[Screenshot grounding data]

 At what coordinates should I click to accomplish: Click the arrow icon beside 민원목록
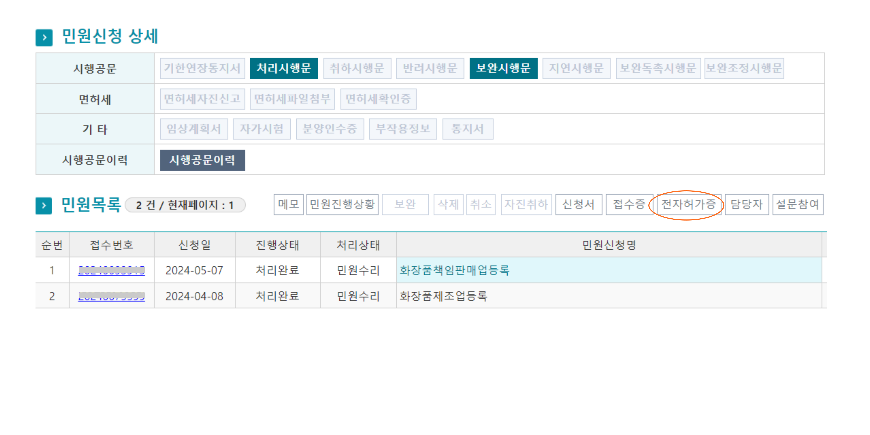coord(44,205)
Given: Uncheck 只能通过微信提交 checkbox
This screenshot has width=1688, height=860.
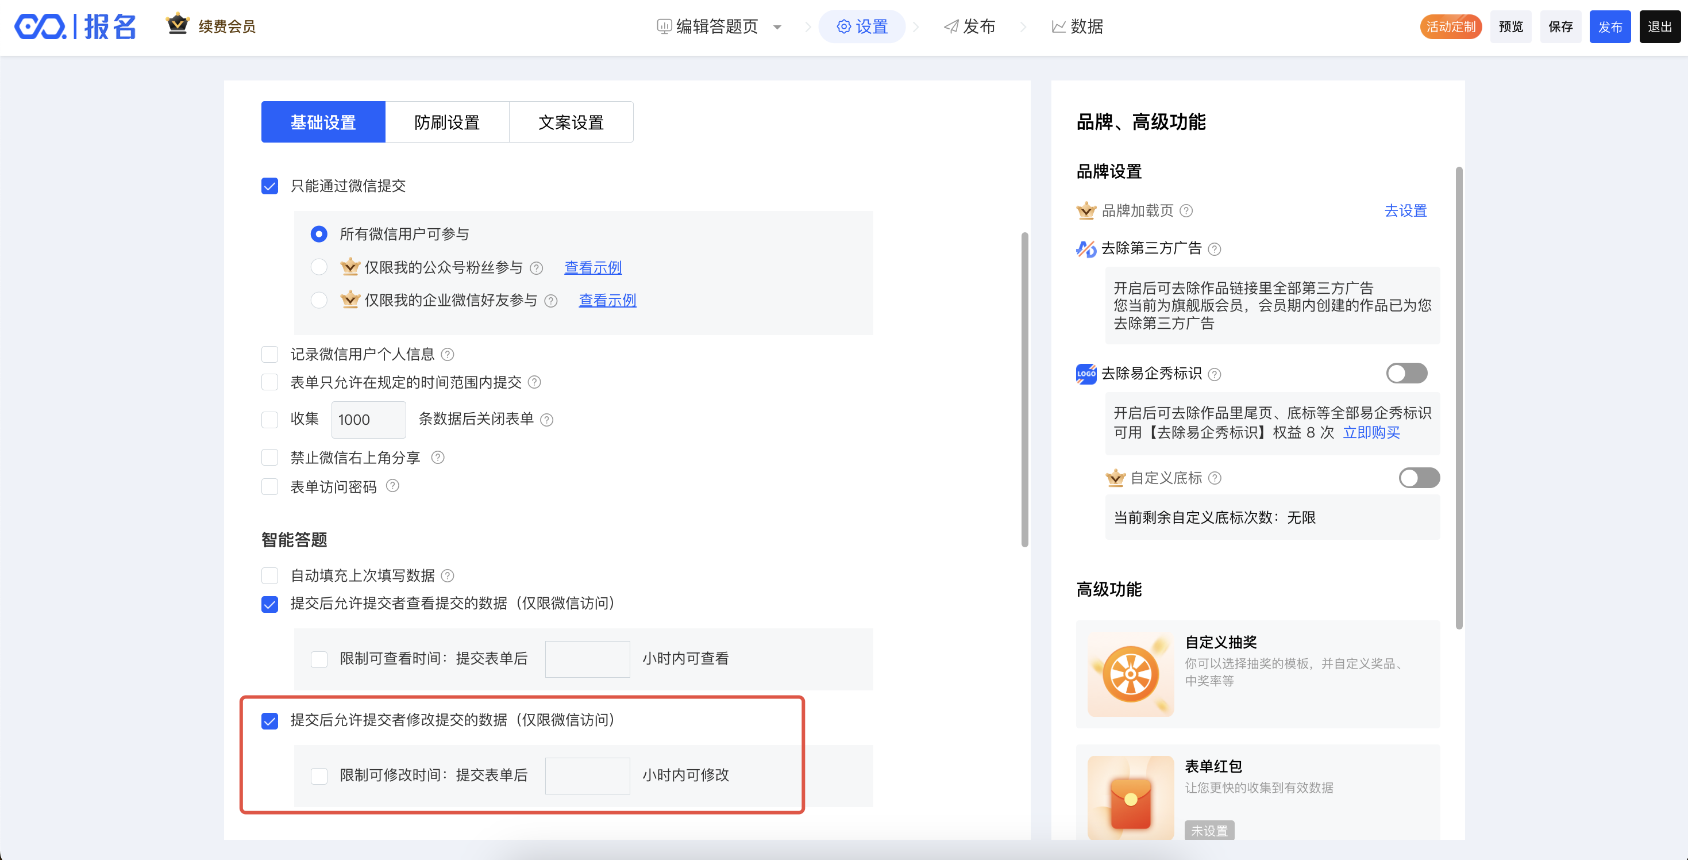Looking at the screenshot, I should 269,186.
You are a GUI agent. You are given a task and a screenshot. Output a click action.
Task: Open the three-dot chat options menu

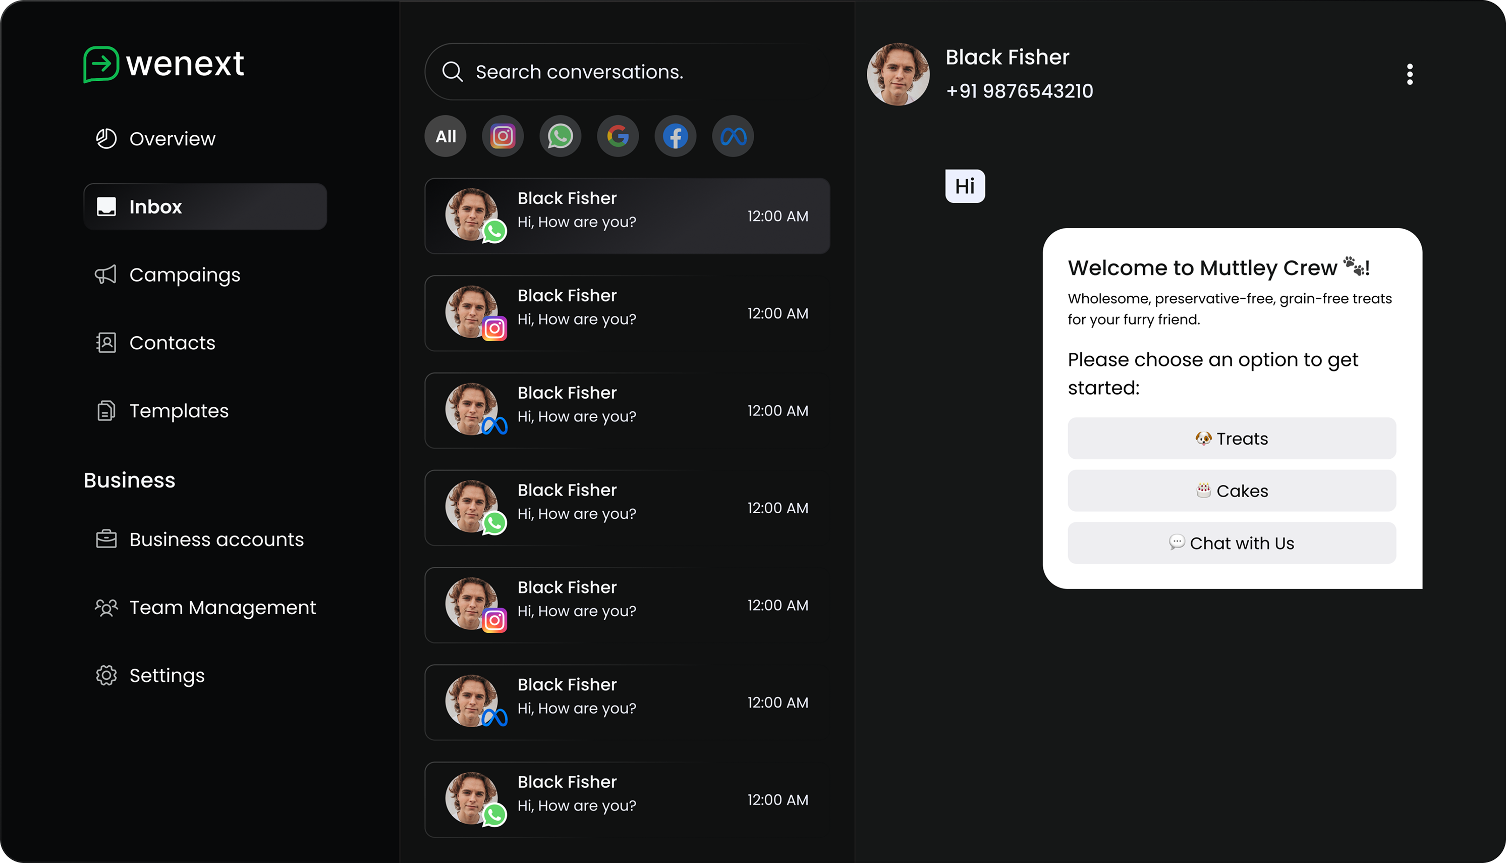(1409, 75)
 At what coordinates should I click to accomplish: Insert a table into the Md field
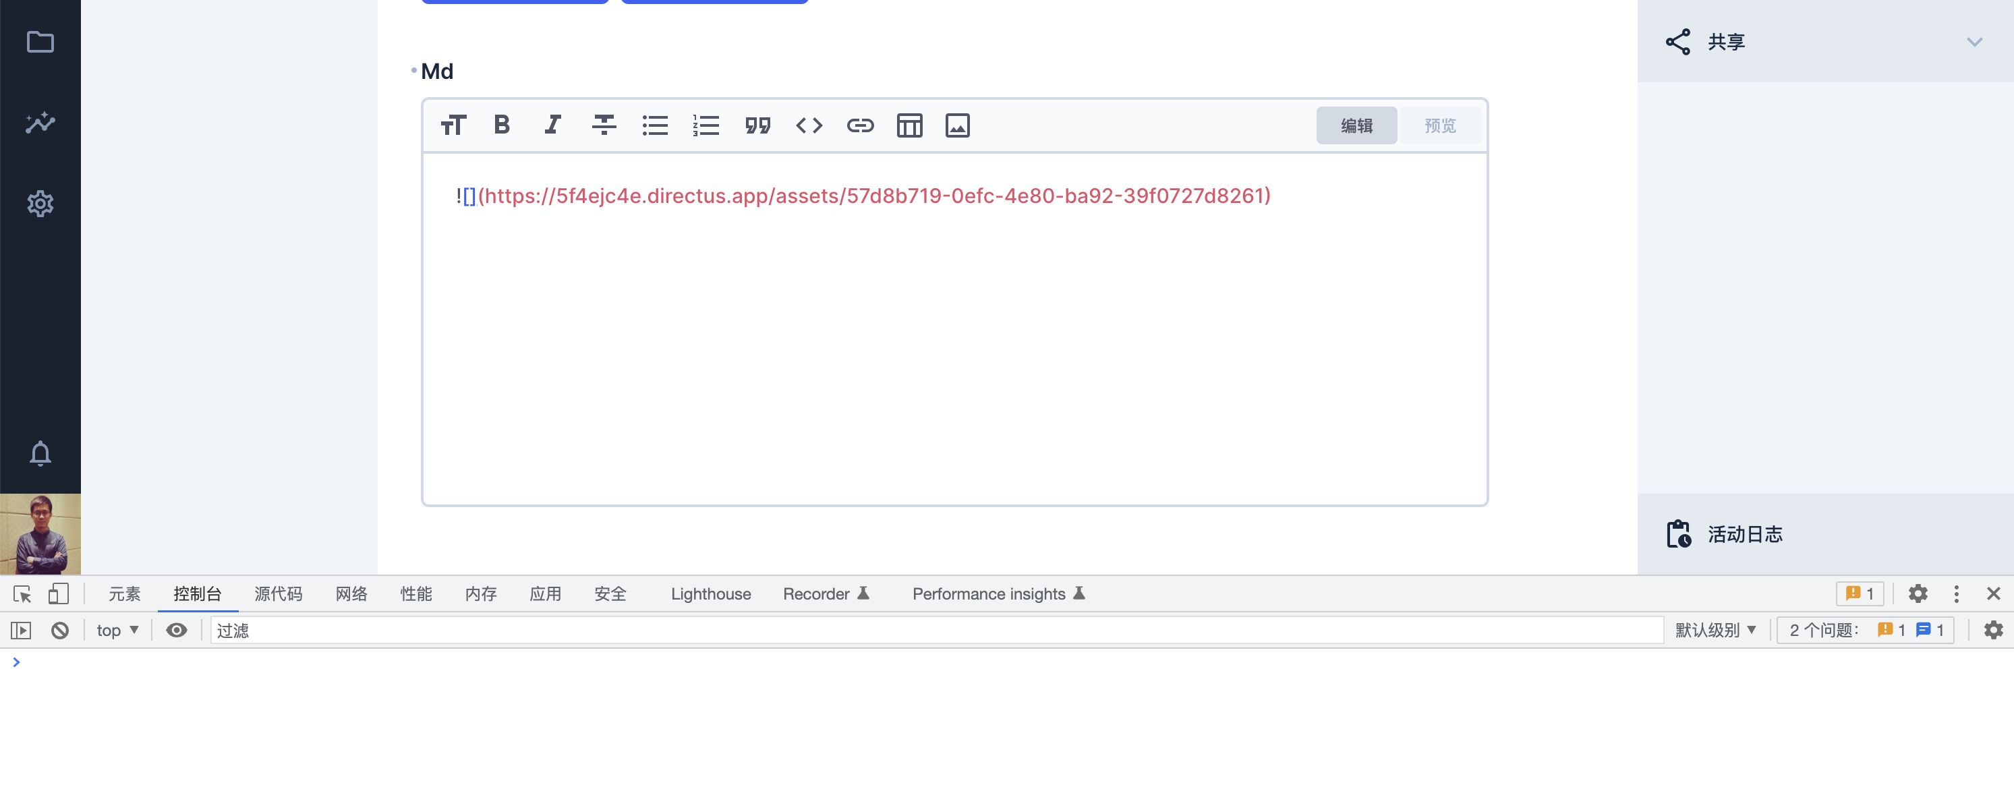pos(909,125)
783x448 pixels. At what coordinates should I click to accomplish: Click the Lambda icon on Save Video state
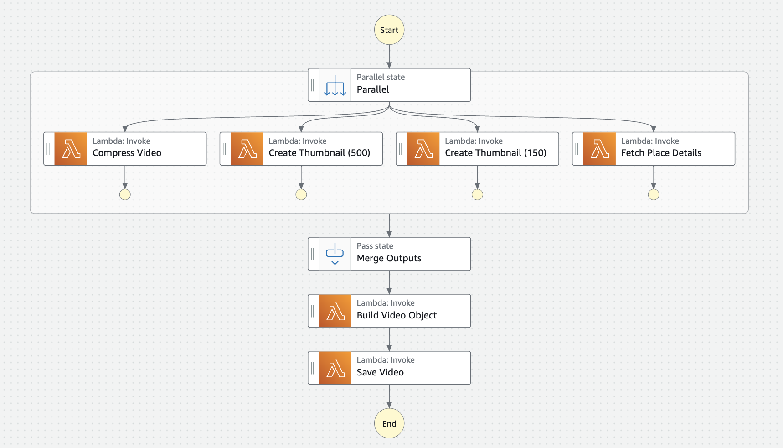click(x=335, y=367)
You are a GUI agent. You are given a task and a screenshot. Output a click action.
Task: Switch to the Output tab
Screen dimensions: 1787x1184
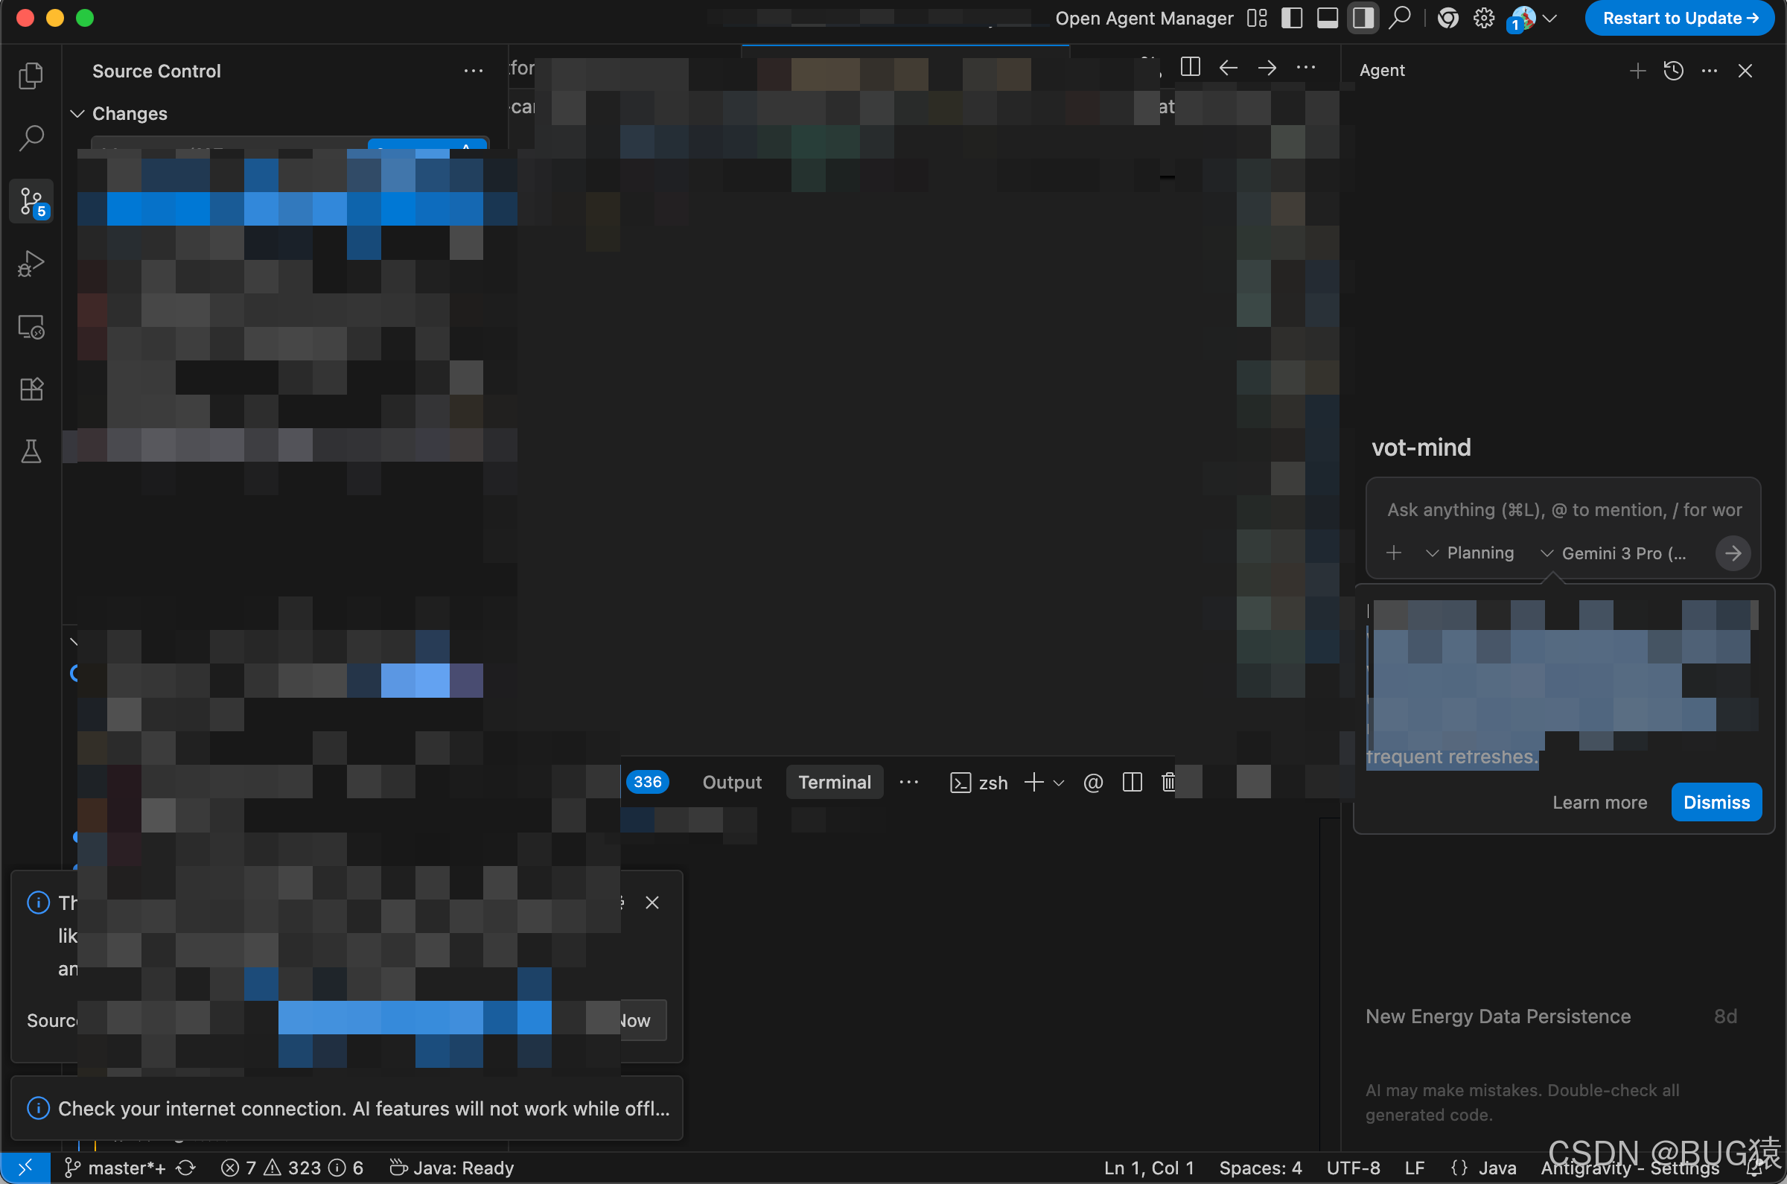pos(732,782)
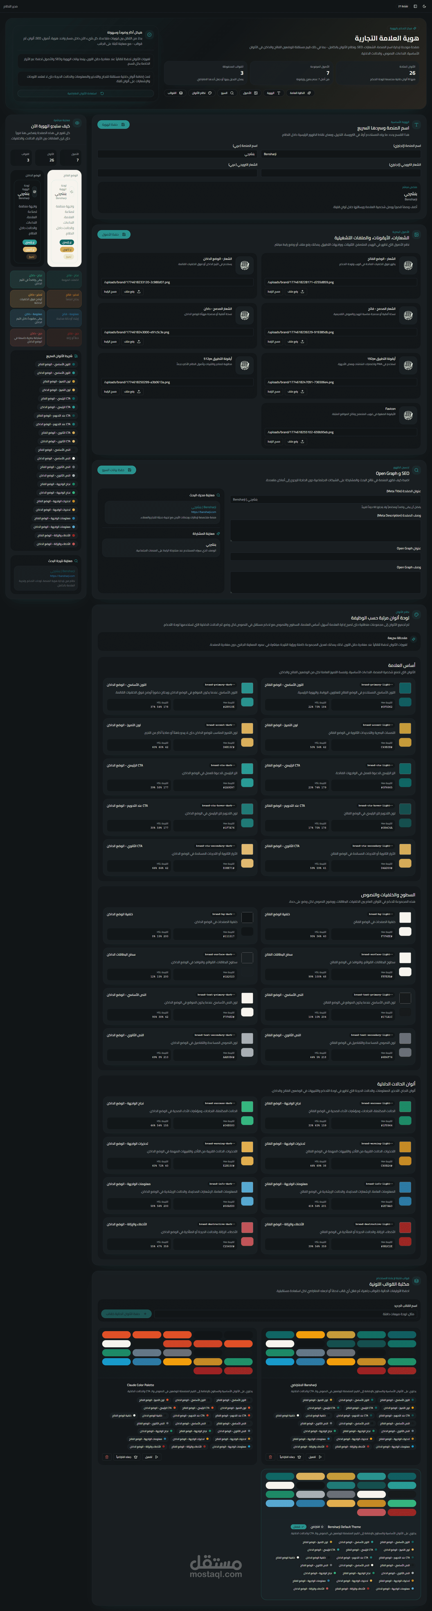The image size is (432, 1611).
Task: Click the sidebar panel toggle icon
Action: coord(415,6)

BRIEF: Every line from the one with "783x448 pixels. At" to the end of the records above should be restated word for word, and no picture belongs in the copy.

EXERCISE RESULT:
783x448 pixels. At what coordinates should I click to accomplish: Click the Lambda icon on Save Video state
click(x=335, y=367)
You are a GUI agent. You are given a task and a screenshot. Output a click action.
Task: Switch to the Output tab
Screen dimensions: 1787x1184
pos(732,782)
The image size is (432, 1611).
Task: Click the sidebar panel toggle icon
Action: coord(415,6)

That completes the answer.